Interdisciplinary collaboration generates transdisciplinary knowledge, producing insights that extend beyond the boundaries of any single field.
Founded in 2016 and housed in the College of Education and Human Sciences, the Mixed Reality Lab began as a design research facility and has grown into a center where designers, engineers, educators, health researchers, and computer scientists work on shared problems with shared instruments. A hospitality researcher and a designer build an AI-enabled hotel room together. Tribal educators and 3D-scanning specialists build a digital heritage archive together. NASA engineers and graduate students rethink how astronauts should live.
The lab's method is consistent across all of it: build the environment, place a human inside it, and measure what actually happens, through behavior, self-report, and physiology. Extended reality is our laboratory apparatus; the human experience of designed space is our subject.
One integrated model drives the work: teaching operates as a research engine, research operates as a learning platform, and both feed a third output of mentoring, funding pathways, and partnerships.
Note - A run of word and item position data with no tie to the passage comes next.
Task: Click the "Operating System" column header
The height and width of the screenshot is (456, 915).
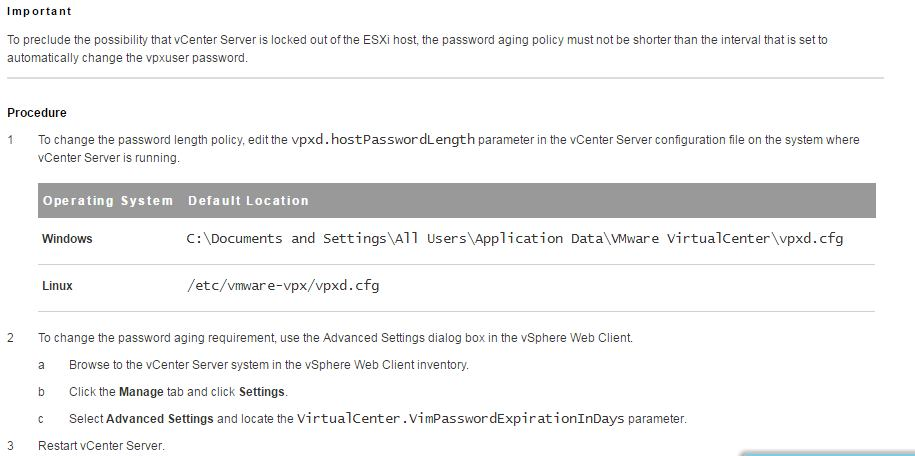Action: (x=108, y=201)
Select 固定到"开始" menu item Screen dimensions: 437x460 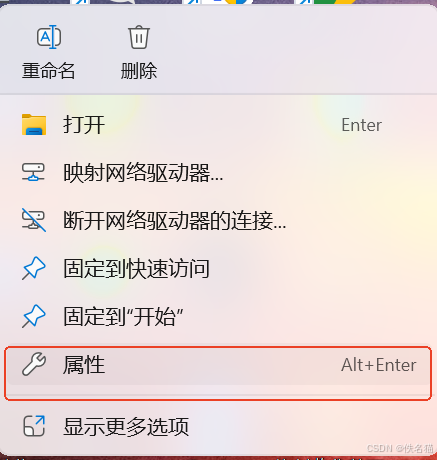tap(218, 316)
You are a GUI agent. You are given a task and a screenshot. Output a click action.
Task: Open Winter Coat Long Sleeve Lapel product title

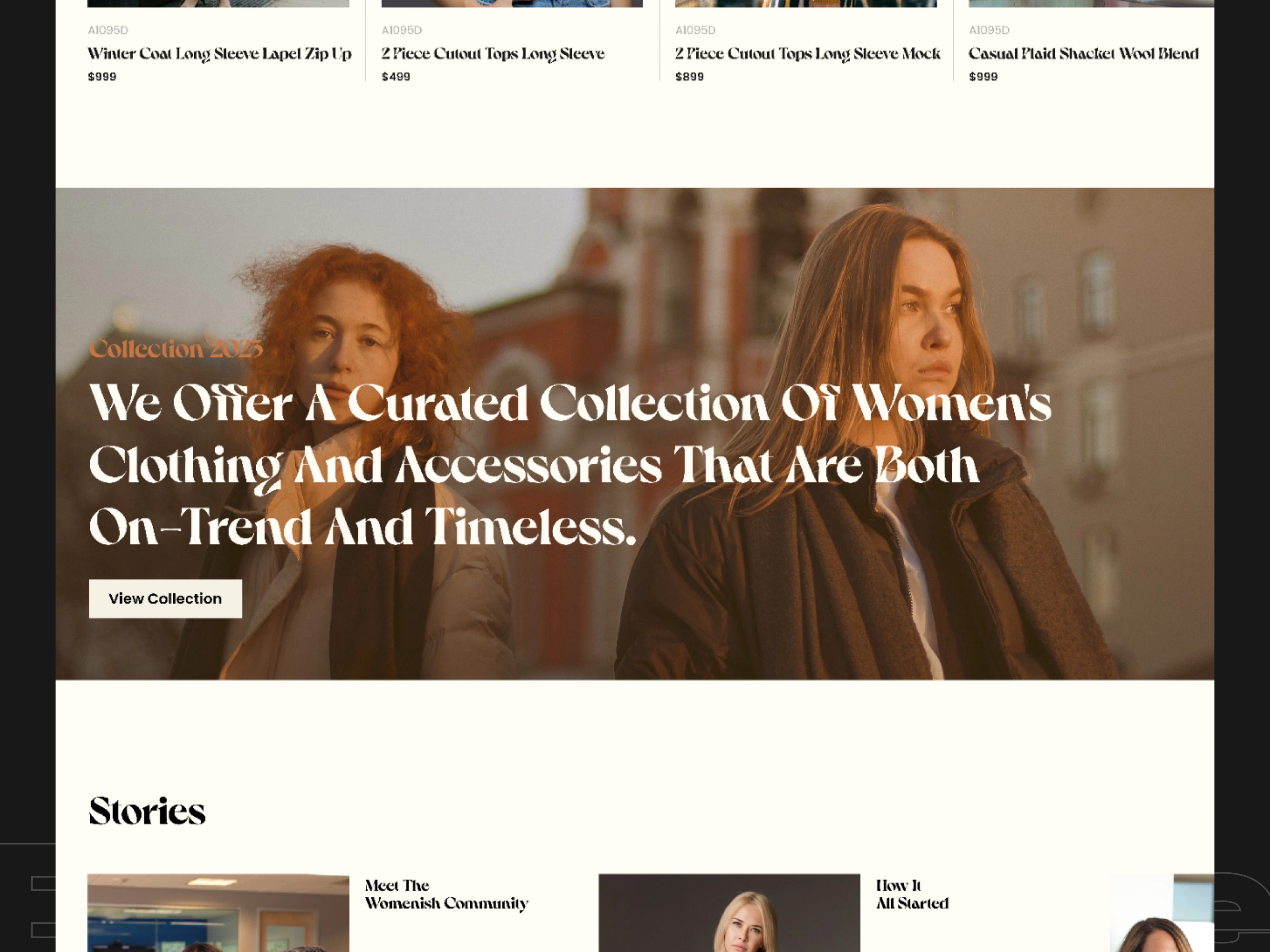pos(219,54)
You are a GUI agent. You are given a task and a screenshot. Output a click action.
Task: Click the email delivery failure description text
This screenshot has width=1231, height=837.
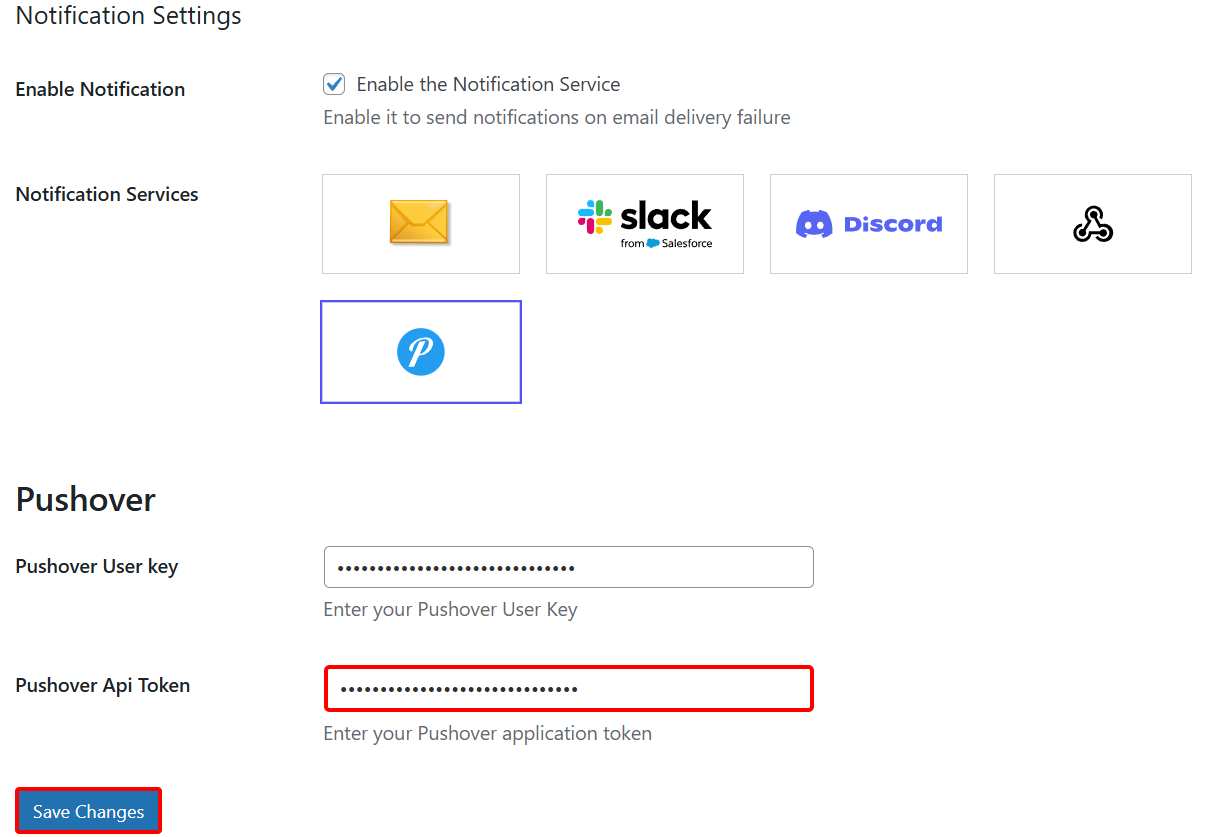click(556, 118)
XR and AI as tools to study and shape experience. Evidence-based design using mixed methods. Dissemination through journals, exhibitions, and convenings.
Studios and seminars structured as living labs. Students learn protocols, ethics, and iteration. Outputs: prototypes + documentation + reflection.
Mentoring for students and early-career faculty. Funding pathways through grants, fellowships, and sponsors. Partnerships across industry, community, and global networks.